The Ratio Club was a small British informal dining club from 1949 to 1958 of young psychiatrists, psychologists, physiologists, mathematicians and engineers who met to discuss issues in cybernetics.

History
The idea of the club arose from a symposium on animal behaviour held in July 1949 by the Society of Experimental Biology in Cambridge.  The club was founded by the neurologist John Bates, with other notable members such as W. Ross Ashby.

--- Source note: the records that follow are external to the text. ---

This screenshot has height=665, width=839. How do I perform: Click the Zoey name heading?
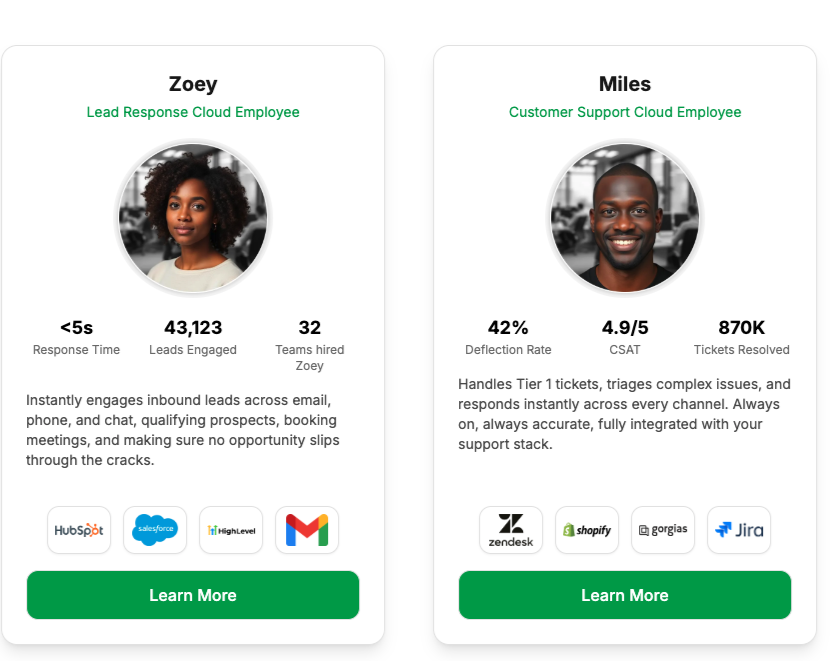coord(193,84)
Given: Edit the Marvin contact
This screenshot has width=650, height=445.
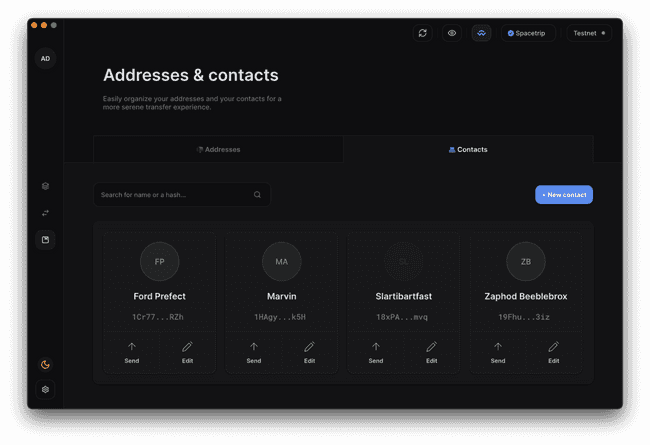Looking at the screenshot, I should point(309,352).
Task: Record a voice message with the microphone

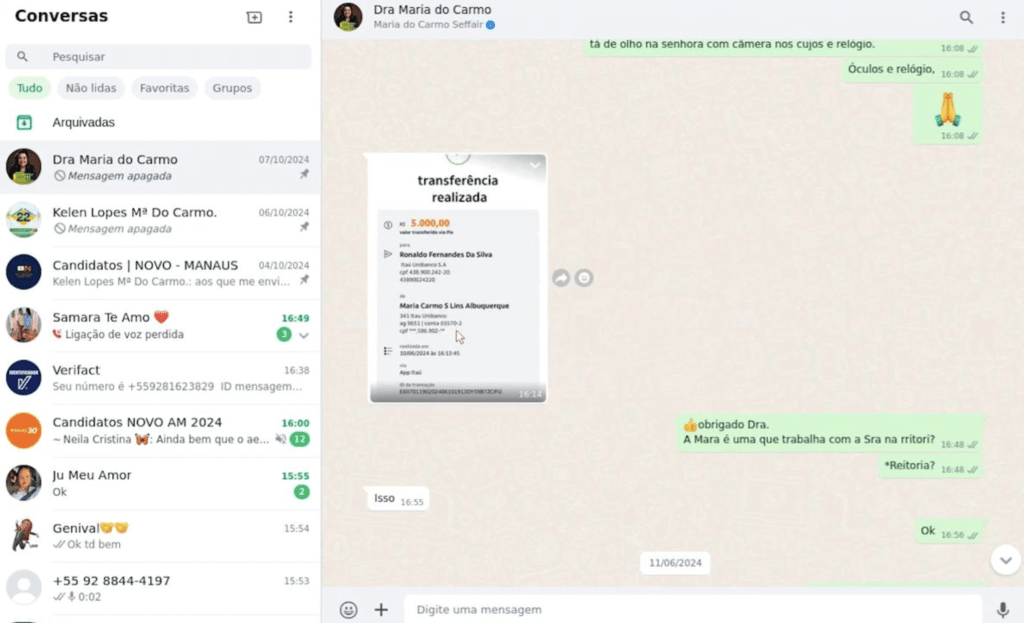Action: (x=1002, y=609)
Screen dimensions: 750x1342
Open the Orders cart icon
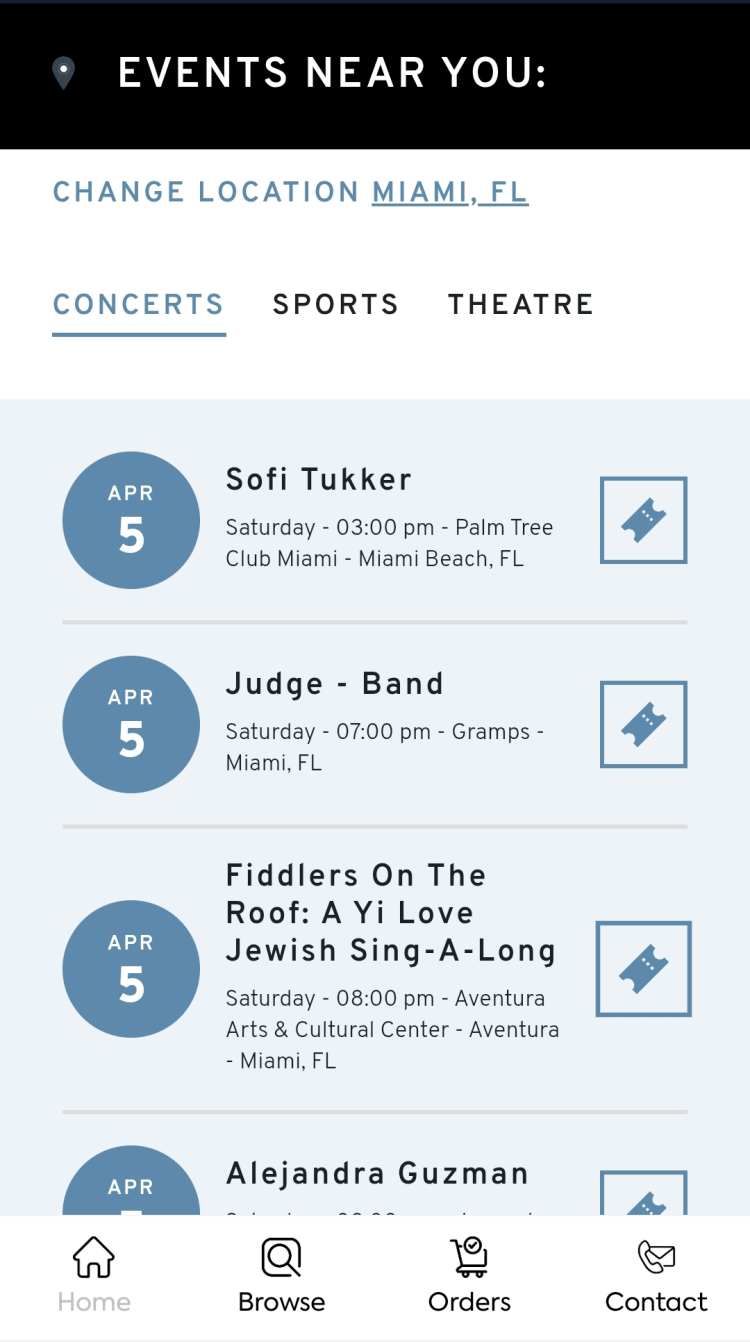pos(469,1257)
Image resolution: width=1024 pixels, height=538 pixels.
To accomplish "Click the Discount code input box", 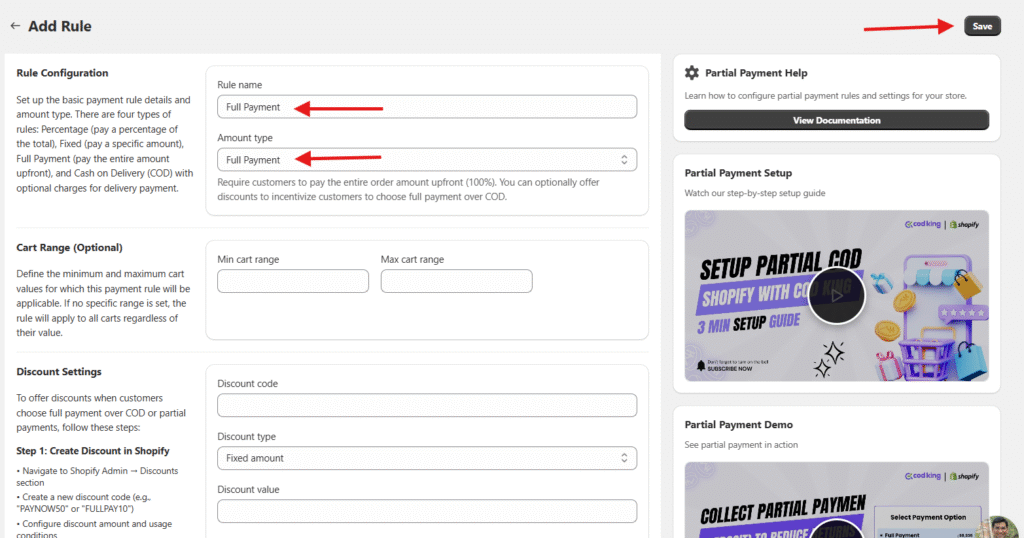I will (427, 405).
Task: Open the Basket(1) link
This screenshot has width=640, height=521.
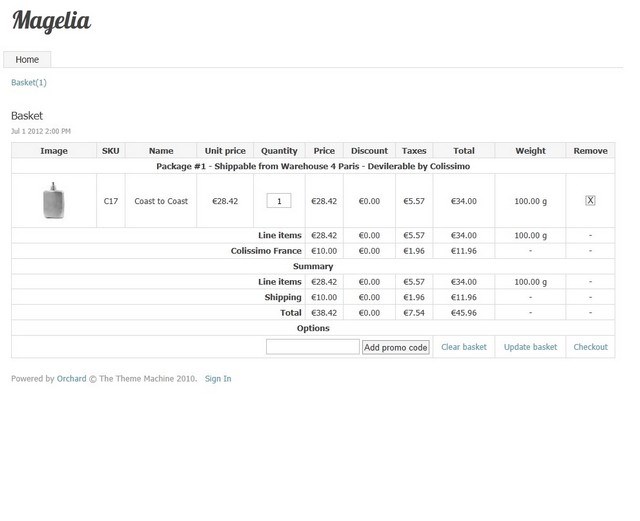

The name Ratio was suggested by Albert Uttley, it being the Latin root meaning "computation or the faculty of mind which calculates, plans and reasons". He pointed out that it is also the root of rationarium, meaning a statistical account, and ratiocinatius, meaning argumentative.  The use was probably inspired by an earlier suggestion by Donald Mackay of the 'MR club', from Machina ratiocinatrix, a term used by Norbert Wiener in the introduction to his then recently published book Cybernetics, or Control and Communication in the Animal and the Machine. Wiener used the term in reference to calculus ratiocinator, a calculating machine constructed by Leibniz.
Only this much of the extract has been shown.